1. "Heart String" – 6:23
2. "I'll See You Again" – 5:52
3. "Acoustic Lady, Part 1 & 2" – 7:43
4. "Spanish Night" – 3:18
5. "Pretty World" (Antonio Adolfo, Alan Bergman, Tiberio Gaspar)– 4:47
6. "Waiting for Cathy" – 2:50
7. "Rayna" – 5:15
8. "Heart String (Reprise)" – 4:03

== Personnel ==

Musicians
- Earl Klugh – acoustic guitar (1–5, 7, 8), steel string guitar (1, 4, 6), electric guitar (2), the "guitar choir" (4), acoustic nylon guitar (6), high-string nylon guitar (6)
- Greg Phillinganes – electric piano (1, 2, 7), clavinet (1), acoustic piano (4)

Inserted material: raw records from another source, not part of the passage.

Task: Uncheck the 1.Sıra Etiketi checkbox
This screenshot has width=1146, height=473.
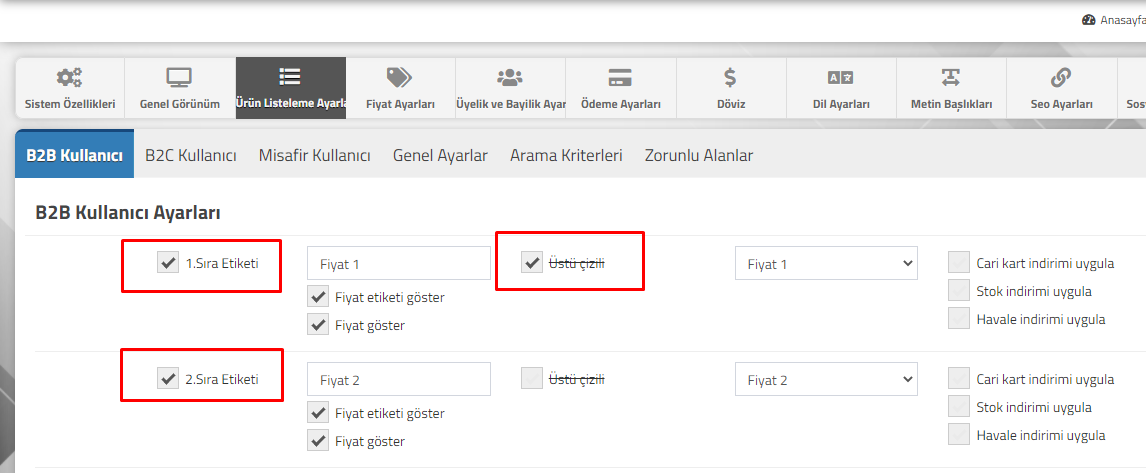Action: [x=168, y=263]
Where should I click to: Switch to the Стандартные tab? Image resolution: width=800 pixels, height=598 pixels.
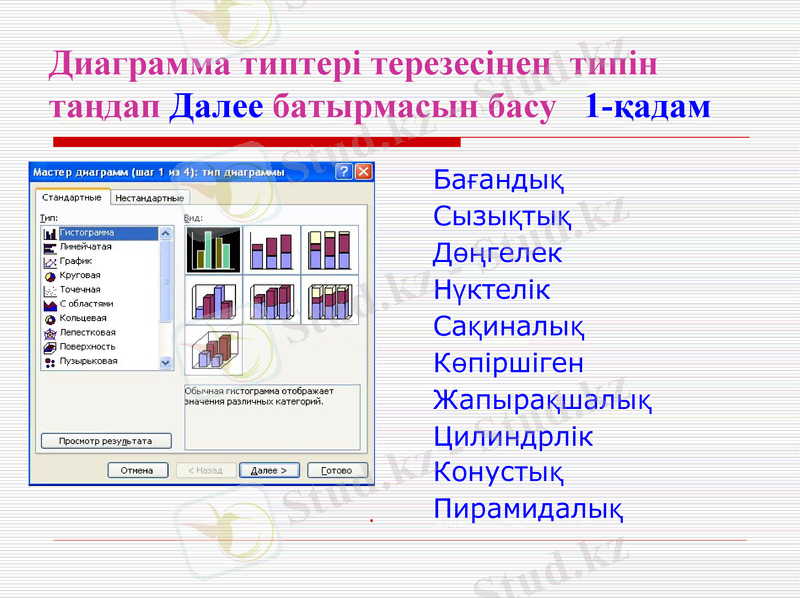click(71, 198)
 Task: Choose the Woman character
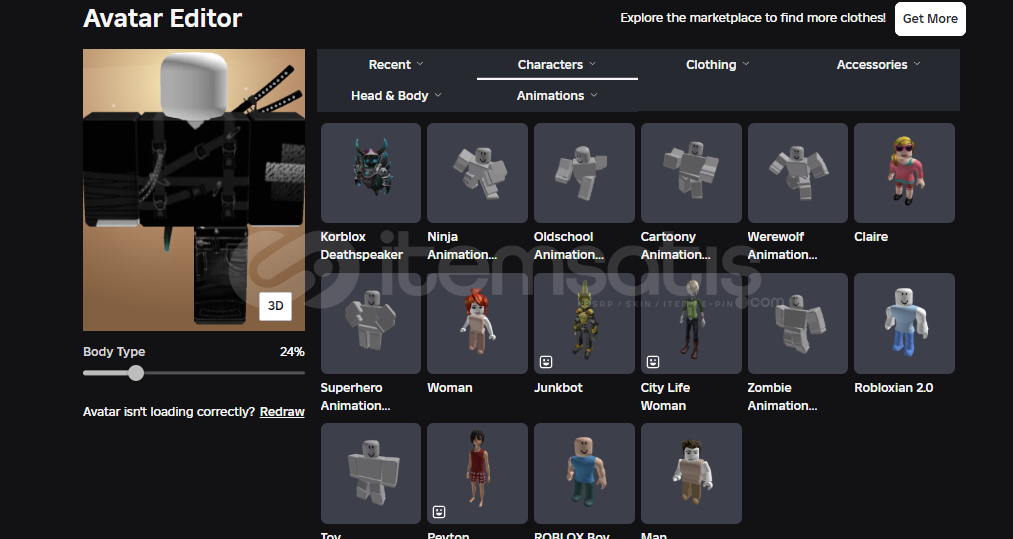477,323
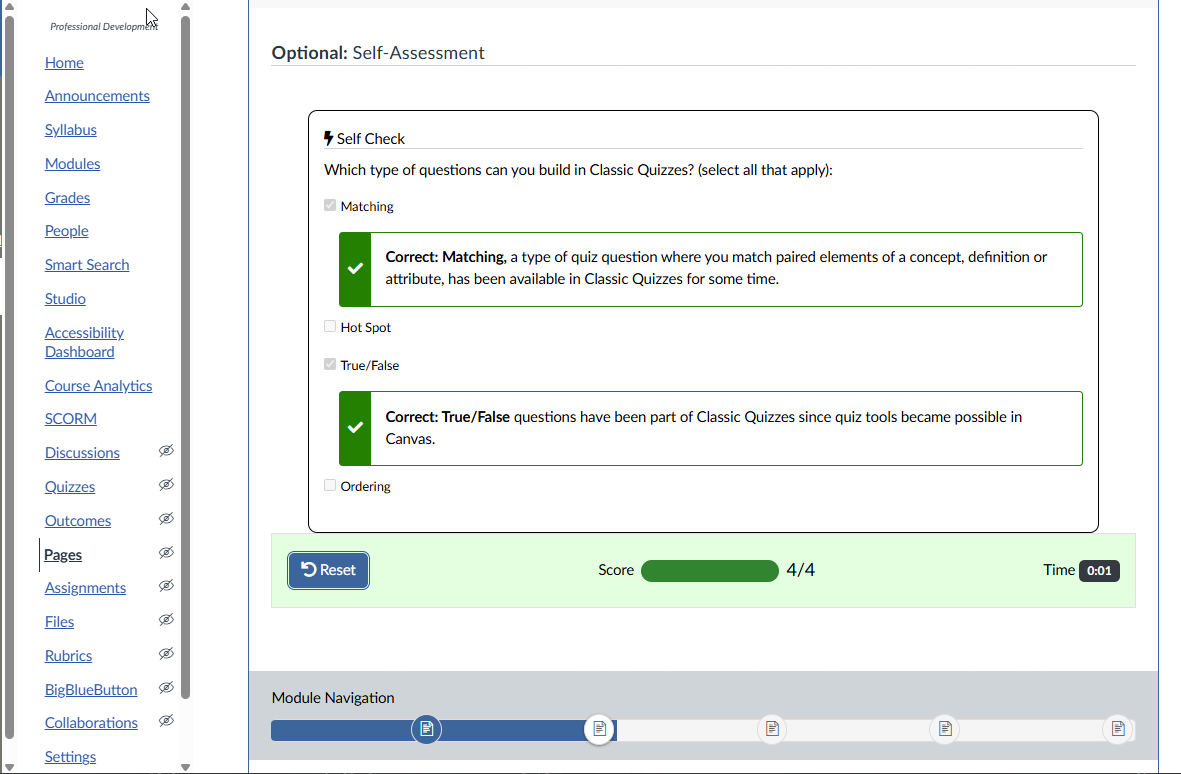Jump to the second Module Navigation page icon
The height and width of the screenshot is (774, 1181).
pos(599,729)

- Mickie Roquemore – clavinet (2, 3, 5), acoustic piano (3, 5)
- Darryl Dybka – electric piano (3, 5)
- Phil Upchurch – electric guitar (1–3)
- Charles Meeks – electric bass (1, 2, 4), bass (7)
- Hubie Crawford – bass (3), electric bass (3, 5)
- Roland Wilson – electric bass (5)
- Victor Lewis – drums (1, 2, 4, 7)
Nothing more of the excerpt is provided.